Millennial voters, a generation of people aged 18 to 35, make up a good portion of independent voters. This generation is larger than the baby boomers, and they are instantly disenfranchised, which creates a huge problem.
By not allowing these people to vote, they are unable to make a distinct difference to the results of the ballot. Millennials are known for being a very opinionated generation, and they could make or break a campaign.
Even if millennials are discounted, a portion of independent voters are baby boomers or older, which tend to be veteran voters. These people could also make a difference, and yet New York does not allow them to have a voice by having a closed primary.
What happens to these voters? They can not vote until November, when they’re stuck with candidates that the majority voted for. They have to vote for what other people voted for. This only emphasizes that there is an unequal representation of what the voters want.
On the 2016 ballot, we have some of the most diverse candidates in history. For the Democrats, we have former first lady Hillary Clinton and Sen. Bernie Sanders (I-Vt.), a self-proclaimed democratic socialist who was relatively unknown until his presidential run.
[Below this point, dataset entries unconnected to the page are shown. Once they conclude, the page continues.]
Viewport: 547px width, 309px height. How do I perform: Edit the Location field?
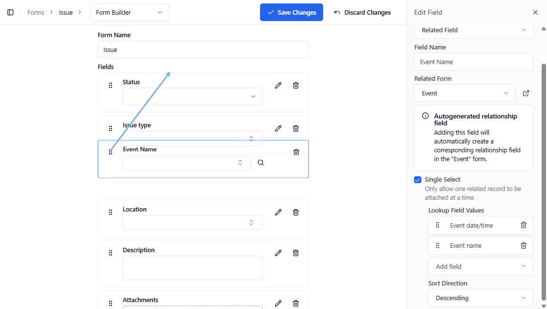coord(278,212)
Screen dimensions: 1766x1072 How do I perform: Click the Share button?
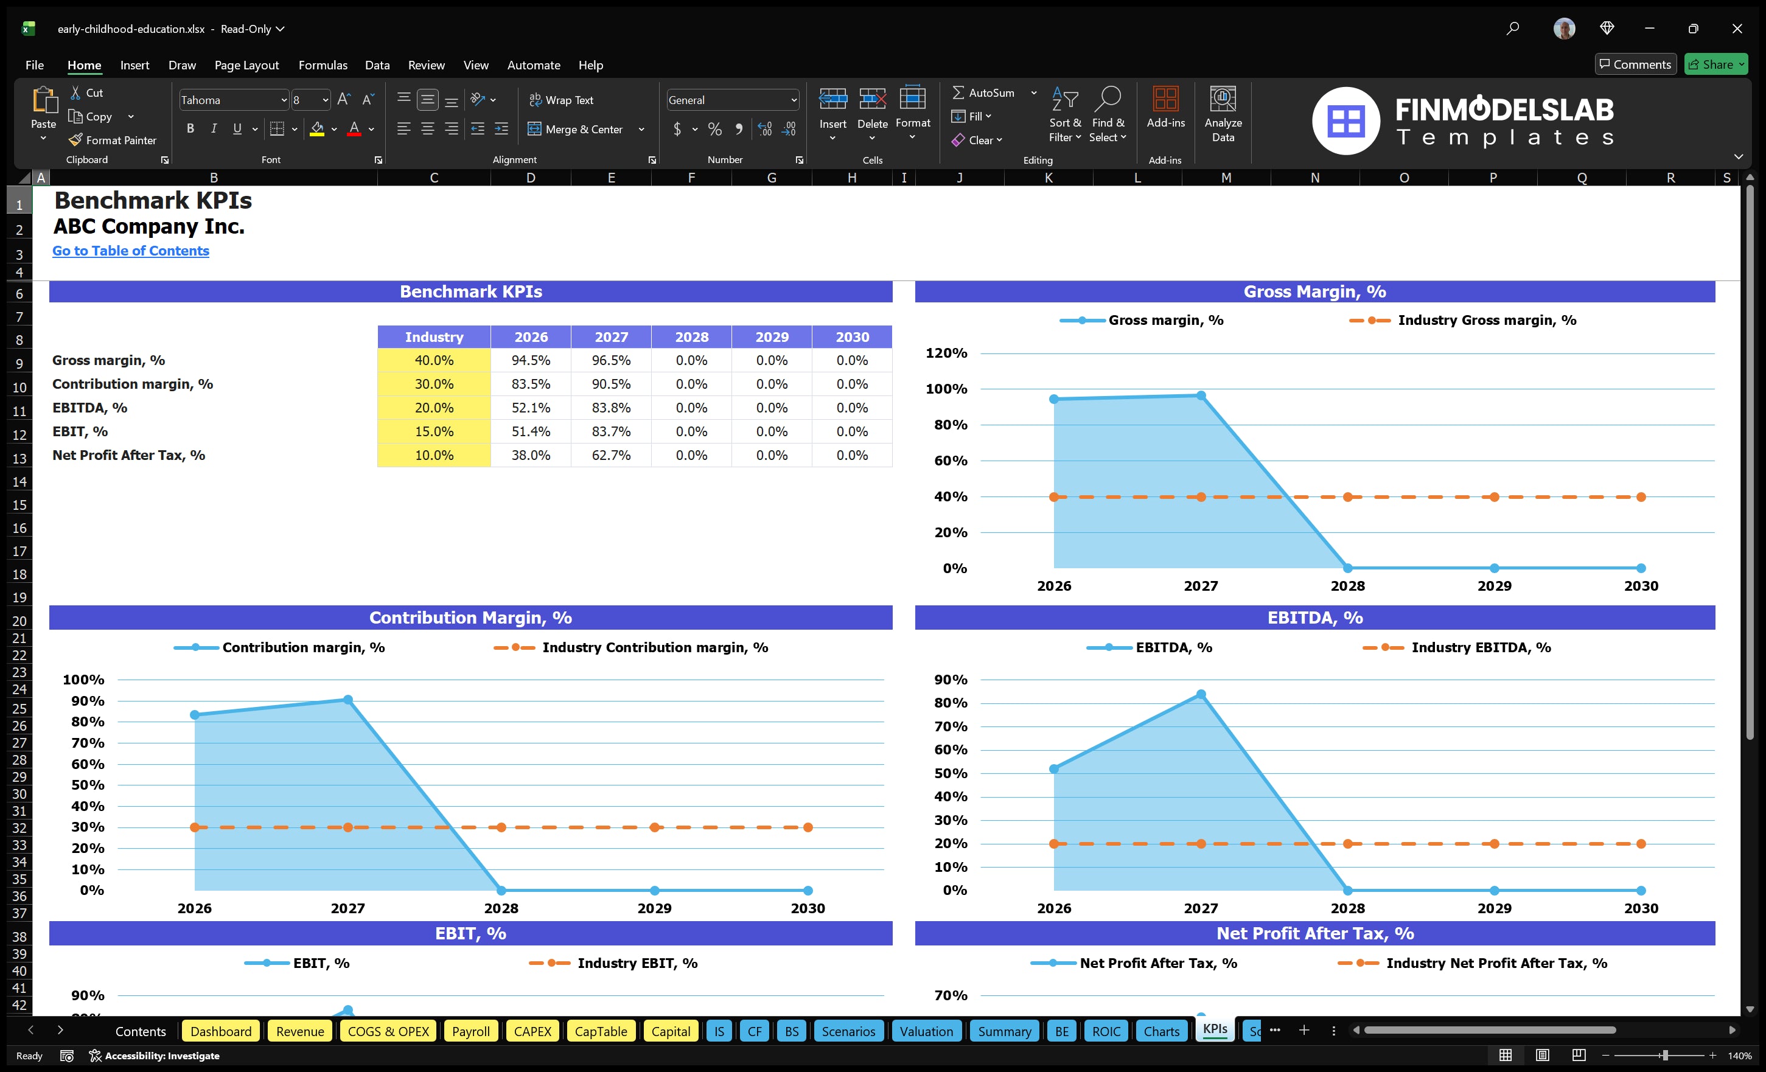pyautogui.click(x=1716, y=64)
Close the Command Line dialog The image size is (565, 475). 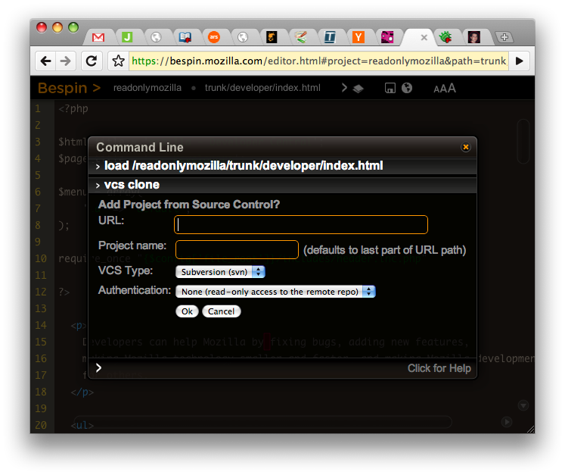click(x=466, y=147)
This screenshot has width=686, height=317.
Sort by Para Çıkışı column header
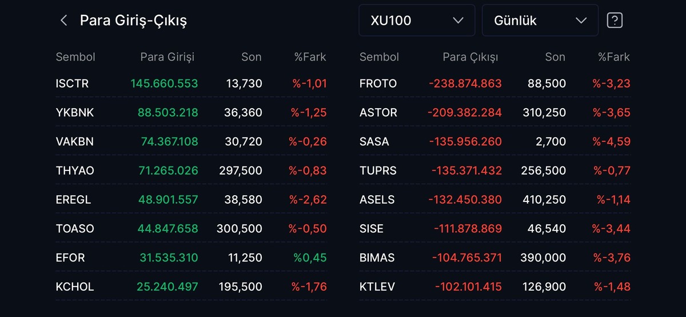click(470, 57)
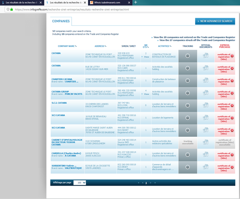This screenshot has height=199, width=240.
Task: View the 27 companies struck off register
Action: (x=197, y=40)
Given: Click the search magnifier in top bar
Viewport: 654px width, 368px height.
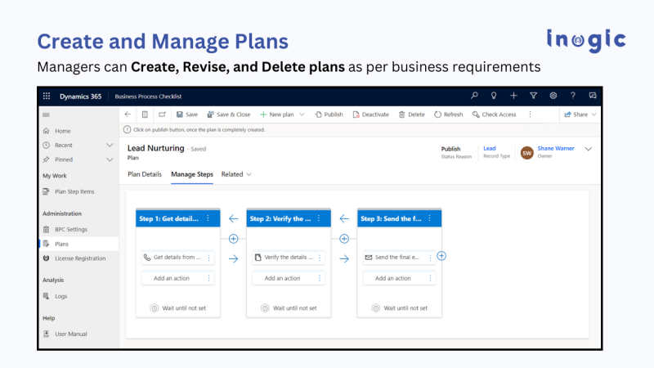Looking at the screenshot, I should coord(474,96).
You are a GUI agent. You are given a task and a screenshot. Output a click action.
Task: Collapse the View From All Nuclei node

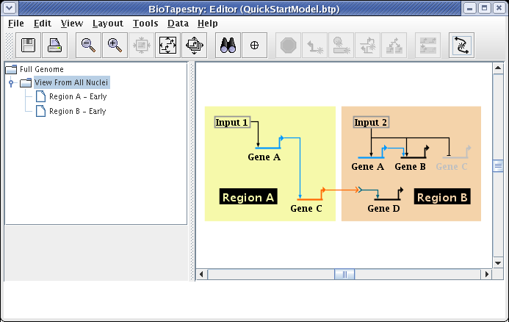(x=11, y=83)
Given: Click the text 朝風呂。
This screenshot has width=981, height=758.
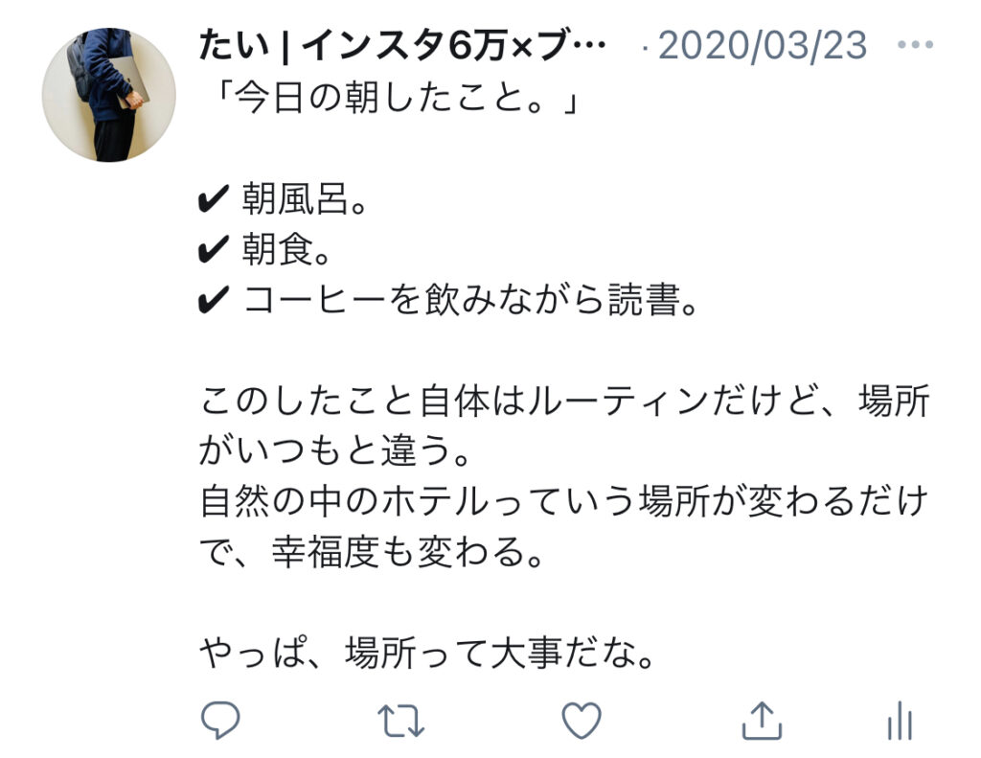Looking at the screenshot, I should point(304,199).
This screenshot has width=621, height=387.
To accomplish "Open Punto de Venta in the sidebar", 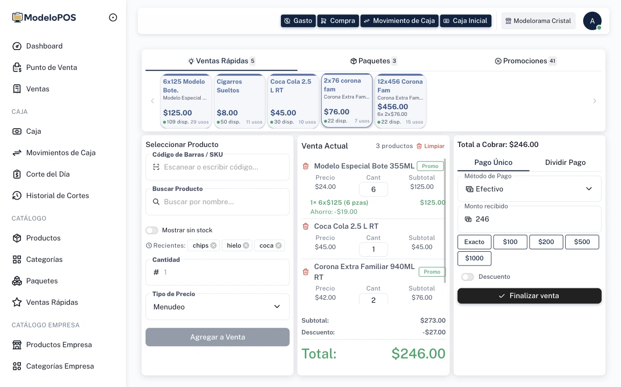I will tap(51, 67).
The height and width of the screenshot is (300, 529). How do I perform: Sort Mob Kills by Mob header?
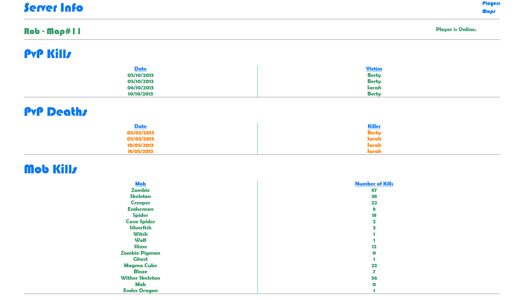coord(140,184)
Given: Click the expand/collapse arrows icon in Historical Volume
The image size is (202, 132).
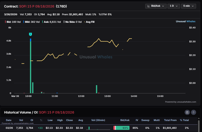Looking at the screenshot, I should tap(194, 112).
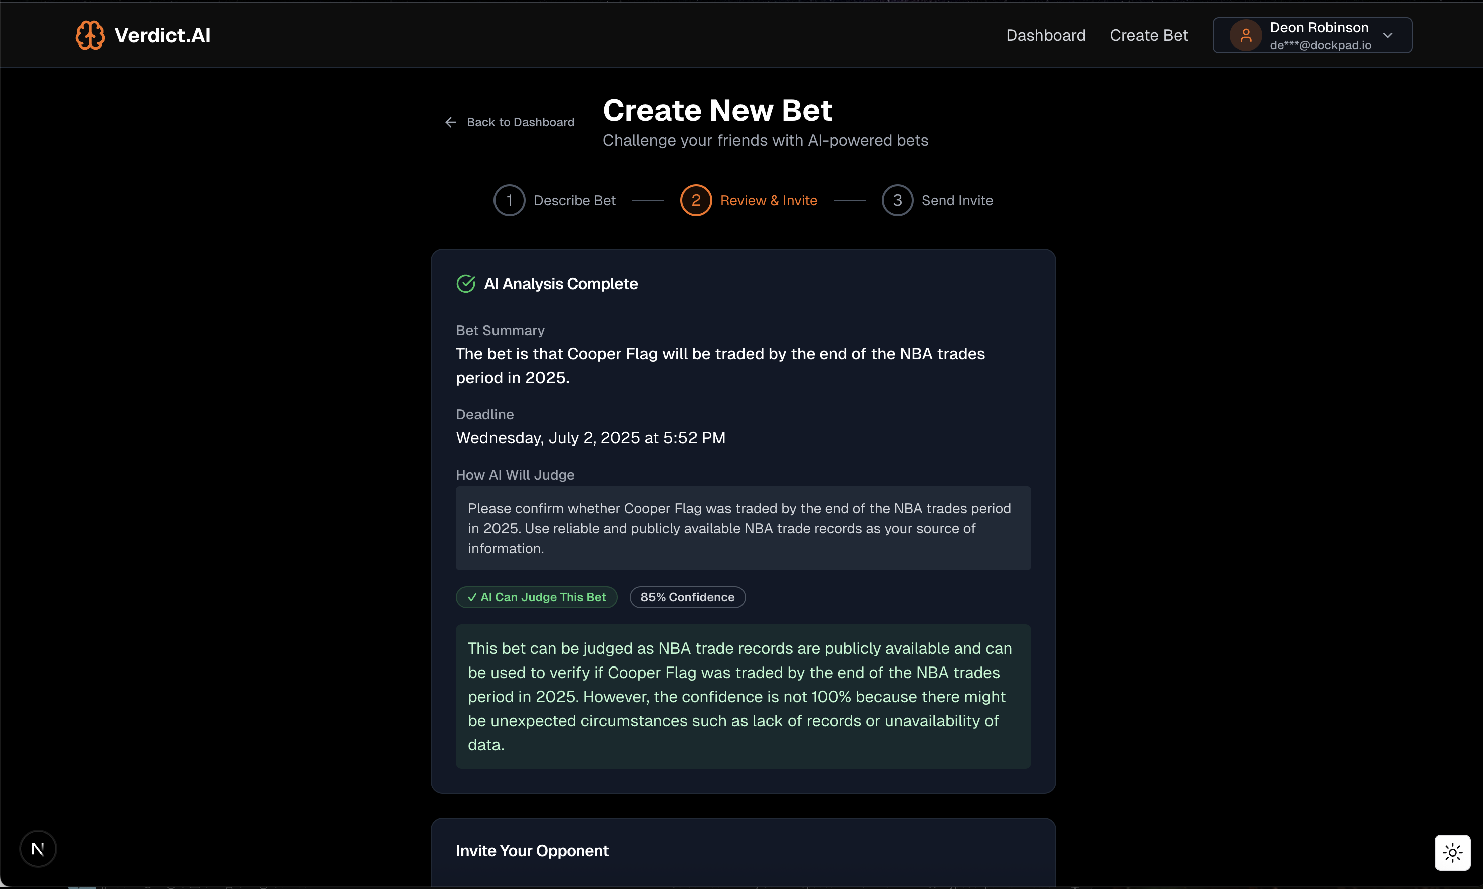Click the AI Can Judge This Bet badge

tap(537, 597)
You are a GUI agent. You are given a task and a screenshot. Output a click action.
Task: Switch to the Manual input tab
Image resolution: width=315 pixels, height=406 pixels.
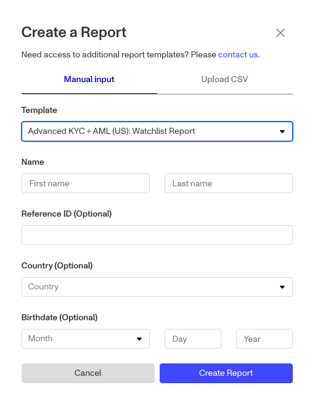pyautogui.click(x=89, y=79)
On the Republican ticket, we have controversial business mogul Donald J. Trump, along with evangelical Sen. Ted Cruz of Texas and Gov. John Kasich of Ohio, who recently made headlines for eating pizza with a fork.
All five candidates have a lot of different ideas to offer the citizens. But 25 percent of New York will be unable to vote in the primary and will not have a say on the final ballot.
New York needs to change to an open primary system. This would maximize the voting potential New York has, enabling more people to get a chance to have their voice heard. Erasing disenfranchisement increases the power to the people, the very body of democracy.